Opdrachten:
**a)** Citeer uit de aangeleverde tekst de passage van "18. Zorg ervoor" tot "therapie te voorkomen.".
**b)** Geef bij elke bewering aan of ze klopt met de aangeleverde tekst. Antwoord met ja of nee en citeer de woorden uit de tekst die de doorslag geven.
(i) Bij het gebruik van NDT bestaat een risico op weefselingroei.
(ii) Het apparaat en de systeemslang mogen tot 1 meter hoger dan de wond worden geplaatst.
(iii) Een verbandset met een beschadigde verpakking mag worden gebruikt.
**c)** Vertaal deze zin uit de aangeleverde tekst in het Engels: "Plaats het apparaat en de slang zodanig dat deze geen struikelgevaar opleveren."

Aangeleverde tekst:
--

NL
10. Controleer de patiënt op tekenen van lokale en
systemische infectie. Bij geïnfecteerde wonden
is het soms noodzakelijk om het verband
vaker te vervangen. Als NDT niet is bedoeld
om de infectie direct te behandelen en u in
het wondgebied tekenen van een systemische
infectie of voortschrijdende infectie waarneemt,
dient u onmiddellijk contact op te nemen met
de behandelend arts.
11. Als er meerdere stukken foam of gaas nodig zijn
om het wondprofiel op te vullen, telt en noteert
u hoeveel stukken er worden gebruikt om zeker
te zijn dat er bij het verwisselen van het verband
geen stukken in de wond achterblijven om de kans
op retentie en mogelijke infectie te minimaliseren.
12. NDT moet gedurende de behandeling ingeschakeld
blijven. Hoe lang patiënten losgekoppeld kunnen
blijven van het apparaat is een klinische beslissing
die moet worden genomen op basis van de
individuele eigenschappen van de patiënt en
de wond. Factoren waarmee rekening moet
worden gehouden zijn de plaats van de wond,
de hoeveelheid vocht die wordt afgezogen,
de integriteit van de wondverbandafdichting,
de beoordeling van de bacterielast en de kans
van de patiënt op ontwikkeling van een infectie.
13. Gebruik nooit een verbandset waarvan de
verpakking is verbroken of beschadigd.
14. Bij het gebruik van NDT bestaat het risico
op weefselingroei. Weefselingroei kan worden
beperkt door de therapiedruk te verminderen,
een wondcontactlaag te gebruiken of door het
verband vaker te verwisselen.
15. NDT mag niet pijnlijk zijn. Als de patiënt ongemak
ondervindt, moet verlaging van de drukinstelling
en het gebruik van een wondcontactlaag worden
overwogen. De drukinstelling is een klinische
beslissing gebaseerd op de individuele
eigenschappen van de patiënt en de wond.
Factoren waarmee rekening moet worden
gehouden zijn de plaats van de wond,
de hoeveelheid vocht die wordt afgezogen
en de integriteit van de wondverbandafdichting.
16. Blijf het apparaat en het wondbed tijdens
de therapie regelmatig controleren om een
therapeutische behandeling te garanderen
en ongemak bij de patiënt te voorkomen.
17. Het apparaat dient alleen te worden gebruikt
met erkende onderdelen van Smith & Nephew.
Het gebruik van andere producten samen met
het RENASYS™ GO apparaat is niet veilig
of effectief bevonden.
18. Zorg ervoor dat de canisterslang en RENASYS Soft
Port goed worden aangesloten zonder knikken
om lekkage en verstoppingen in het vacuümcircuit
te voorkomen. Plaats het apparaat en de slang
zodanig dat deze geen struikelgevaar opleveren.
Het apparaat en de systeemslang dienen niet meer
dan 50 cm hoger dan de wond te worden geplaatst
om optimalisatie van de therapie te garanderen
en onderbreking van de therapie te voorkomen.

--

Gegeven materiaal:
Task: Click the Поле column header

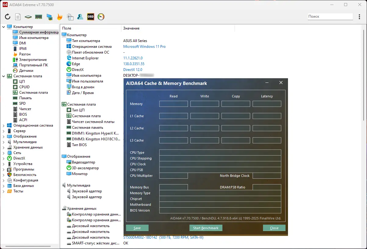Action: tap(67, 28)
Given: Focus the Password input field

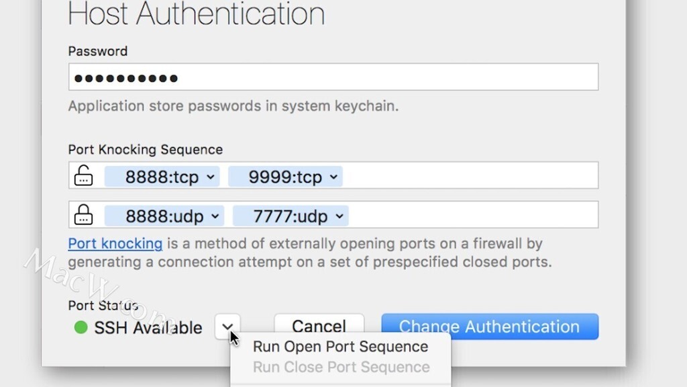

--

Antwoorden per opdracht:
**a)**
18. Zorg ervoor dat de canisterslang en RENASYS Soft
Port goed worden aangesloten zonder knikken
om lekkage en verstoppingen in het vacuümcircuit
te voorkomen. Plaats het apparaat en de slang
zodanig dat deze geen struikelgevaar opleveren.
Het apparaat en de systeemslang dienen niet meer
dan 50 cm hoger dan de wond te worden geplaatst
om optimalisatie van de therapie te garanderen
en onderbreking van de therapie te voorkomen.

**b)**
(i) Ja: "Bij het gebruik van NDT bestaat het risico op weefselingroei."
(ii) Nee: "Het apparaat en de systeemslang dienen niet meer dan 50 cm hoger dan de wond te worden geplaatst"
(iii) Nee: "Gebruik nooit een verbandset waarvan de verpakking is verbroken of beschadigd."

**c)** Position the device and the tubing so that they do not pose a tripping hazard.